Lors des fouilles, l’archéologue se rappelle avoir été intrigué par la forme des récipients en argile qu’ils avaient découverts.
« Nous avions toutes ces bases de récipients en argile que nous ne pouvions pas identifier, avec des bords uniques en leur genre », poursuit Shalvi. « Sans commune mesure avec d’autres lieux de fouilles. C’est là que nous avons compris que ces bases et rebords devaient appartenir à de lourdes cuves industrielles. »

Ces cuves mesuraient environ un mètre de haut et leur ouverture de 60 à 80 centimètres de large, pour une capacité de plusieurs centaines de litres. Il est probable qu’au plus fort de l’activité, de quinze à vingt cuves aient fonctionné simultanément.
Sur la base de ces preuves, les chercheurs ont pu reconstituer le processus de production.
« Les travailleurs collectaient les glandes d’escargot dans ces cuves en céramique et y préparaient le mélange colorant dans lequel ils immergeaient les peaux ou les fils », explique Shalvi.

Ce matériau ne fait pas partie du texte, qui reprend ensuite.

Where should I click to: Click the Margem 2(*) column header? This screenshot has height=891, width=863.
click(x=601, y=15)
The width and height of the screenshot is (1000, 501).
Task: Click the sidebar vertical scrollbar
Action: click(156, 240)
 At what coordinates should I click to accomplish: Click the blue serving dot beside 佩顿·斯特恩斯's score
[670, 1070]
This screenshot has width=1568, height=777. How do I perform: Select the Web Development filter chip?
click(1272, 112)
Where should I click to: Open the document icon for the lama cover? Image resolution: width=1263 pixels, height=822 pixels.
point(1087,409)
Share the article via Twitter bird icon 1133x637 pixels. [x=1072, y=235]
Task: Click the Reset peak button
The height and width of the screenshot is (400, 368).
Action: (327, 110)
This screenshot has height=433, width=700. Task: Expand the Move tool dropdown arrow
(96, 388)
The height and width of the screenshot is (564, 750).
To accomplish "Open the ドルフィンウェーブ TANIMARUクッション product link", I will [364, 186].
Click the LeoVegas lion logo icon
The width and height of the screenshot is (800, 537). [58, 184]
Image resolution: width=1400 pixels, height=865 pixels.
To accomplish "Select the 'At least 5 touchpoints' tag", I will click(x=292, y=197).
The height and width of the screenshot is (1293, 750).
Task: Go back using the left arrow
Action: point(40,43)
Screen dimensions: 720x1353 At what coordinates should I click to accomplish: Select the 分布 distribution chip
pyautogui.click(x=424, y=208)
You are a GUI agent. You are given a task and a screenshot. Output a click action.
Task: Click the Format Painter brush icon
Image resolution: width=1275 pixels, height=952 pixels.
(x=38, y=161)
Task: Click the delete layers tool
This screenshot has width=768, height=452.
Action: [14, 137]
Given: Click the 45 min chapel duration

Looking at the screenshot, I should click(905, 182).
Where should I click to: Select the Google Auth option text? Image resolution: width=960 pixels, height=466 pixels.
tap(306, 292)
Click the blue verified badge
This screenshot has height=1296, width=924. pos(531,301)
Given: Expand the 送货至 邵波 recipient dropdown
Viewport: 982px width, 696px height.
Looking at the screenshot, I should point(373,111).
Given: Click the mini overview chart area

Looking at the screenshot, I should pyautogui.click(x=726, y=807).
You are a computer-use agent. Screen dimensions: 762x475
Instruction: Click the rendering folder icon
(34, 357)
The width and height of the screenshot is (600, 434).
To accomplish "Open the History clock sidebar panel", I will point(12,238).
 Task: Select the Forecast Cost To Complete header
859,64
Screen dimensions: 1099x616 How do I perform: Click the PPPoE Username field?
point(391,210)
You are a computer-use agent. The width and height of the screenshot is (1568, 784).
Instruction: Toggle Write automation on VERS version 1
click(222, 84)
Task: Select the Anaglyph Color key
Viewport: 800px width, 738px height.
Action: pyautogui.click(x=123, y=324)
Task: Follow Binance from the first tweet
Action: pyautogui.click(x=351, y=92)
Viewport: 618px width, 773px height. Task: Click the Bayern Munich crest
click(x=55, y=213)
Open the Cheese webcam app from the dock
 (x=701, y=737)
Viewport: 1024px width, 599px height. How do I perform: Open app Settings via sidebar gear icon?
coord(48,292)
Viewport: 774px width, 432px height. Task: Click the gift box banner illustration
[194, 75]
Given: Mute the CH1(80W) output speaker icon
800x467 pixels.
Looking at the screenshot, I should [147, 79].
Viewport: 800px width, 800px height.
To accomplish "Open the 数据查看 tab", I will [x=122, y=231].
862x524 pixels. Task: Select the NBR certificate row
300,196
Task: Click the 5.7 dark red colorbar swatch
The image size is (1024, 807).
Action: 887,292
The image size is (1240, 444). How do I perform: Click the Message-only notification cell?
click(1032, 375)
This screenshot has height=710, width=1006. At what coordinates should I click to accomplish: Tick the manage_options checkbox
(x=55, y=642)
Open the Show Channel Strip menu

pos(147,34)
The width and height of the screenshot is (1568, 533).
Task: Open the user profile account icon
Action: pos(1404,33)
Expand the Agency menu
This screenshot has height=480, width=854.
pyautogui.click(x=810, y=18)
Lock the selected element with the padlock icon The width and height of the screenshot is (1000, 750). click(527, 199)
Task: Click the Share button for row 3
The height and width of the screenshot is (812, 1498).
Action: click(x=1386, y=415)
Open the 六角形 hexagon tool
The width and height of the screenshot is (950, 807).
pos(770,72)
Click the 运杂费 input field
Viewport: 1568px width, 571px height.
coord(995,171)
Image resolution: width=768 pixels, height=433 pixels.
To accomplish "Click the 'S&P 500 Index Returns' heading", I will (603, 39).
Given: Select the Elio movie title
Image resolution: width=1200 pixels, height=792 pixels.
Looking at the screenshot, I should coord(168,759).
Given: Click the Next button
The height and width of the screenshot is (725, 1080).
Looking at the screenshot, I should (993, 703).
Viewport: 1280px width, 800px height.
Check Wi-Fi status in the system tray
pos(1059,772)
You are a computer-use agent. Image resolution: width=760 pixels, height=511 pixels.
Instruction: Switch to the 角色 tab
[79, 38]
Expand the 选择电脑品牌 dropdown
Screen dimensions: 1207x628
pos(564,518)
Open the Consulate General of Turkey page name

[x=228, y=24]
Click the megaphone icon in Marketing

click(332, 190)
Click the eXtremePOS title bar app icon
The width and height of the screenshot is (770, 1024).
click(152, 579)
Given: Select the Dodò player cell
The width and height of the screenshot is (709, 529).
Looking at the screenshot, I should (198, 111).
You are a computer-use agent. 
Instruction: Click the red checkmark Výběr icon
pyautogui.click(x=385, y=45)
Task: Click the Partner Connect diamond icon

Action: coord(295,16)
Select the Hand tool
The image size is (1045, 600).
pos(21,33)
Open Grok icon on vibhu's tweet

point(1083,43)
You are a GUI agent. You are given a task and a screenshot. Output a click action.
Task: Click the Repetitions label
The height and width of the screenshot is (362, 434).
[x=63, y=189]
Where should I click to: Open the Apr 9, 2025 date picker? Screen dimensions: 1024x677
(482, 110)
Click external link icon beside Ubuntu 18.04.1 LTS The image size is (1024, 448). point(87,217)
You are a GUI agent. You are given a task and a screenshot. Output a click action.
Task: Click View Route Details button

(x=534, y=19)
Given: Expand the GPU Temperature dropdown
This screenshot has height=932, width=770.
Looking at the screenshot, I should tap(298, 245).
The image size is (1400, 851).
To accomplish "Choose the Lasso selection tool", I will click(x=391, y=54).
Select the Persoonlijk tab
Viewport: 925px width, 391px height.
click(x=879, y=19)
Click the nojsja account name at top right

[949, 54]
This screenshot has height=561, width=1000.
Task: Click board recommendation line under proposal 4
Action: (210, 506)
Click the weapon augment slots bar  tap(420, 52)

Selon Gilboa, malgré l’absence de preuve directe que les fibres textiles étaient directement teintes dans ces cuves, il s’agit là de la conclusion la plus logique.
« Nous parlons de quantités très importantes de liquide », ajoute-t-elle. « Les déplacer aurait été peu pratique et inutile. »
Selon le professeur Zohar Amar, de l’Université Bar Ilan, co-auteur de l’article de PLOS ONE et auteur de recherches approfondies sur le processus d’extraction de la teinture des escargots, il est peu probable que des fragments de textile soient retrouvés à Tel Shiqmona à cause du climat humide des environs.
En 2021, des archéologues israéliens ont découvert les plus anciens fragments de textile teints en violet, datant d’environ 1 000 ans avant notre ère, dans la vallée de Timna, près d’Eilat, conservés grâce à la sécheresse des lieux.

Ce tissu pourrait bien avoir été teint à Tel Shiqmona.
« D’autres recherches apporteront des réponses », poursuit Shalvi.
Les chercheurs pensent que ce site va ouvrir de nouvelles perspectives sur l’étude de cet insaisissable colorant violet.
« Maintenant que nous savons à quoi ressemblent les cuves de production, nous serons à même de voir si des récipients similaires ont été découverts ailleurs », ajoute Gilboa.
« Je suis convaincu que Tel Shiqmona va devenir la référence pour la recherche en ce domaine », conclut Shalvi.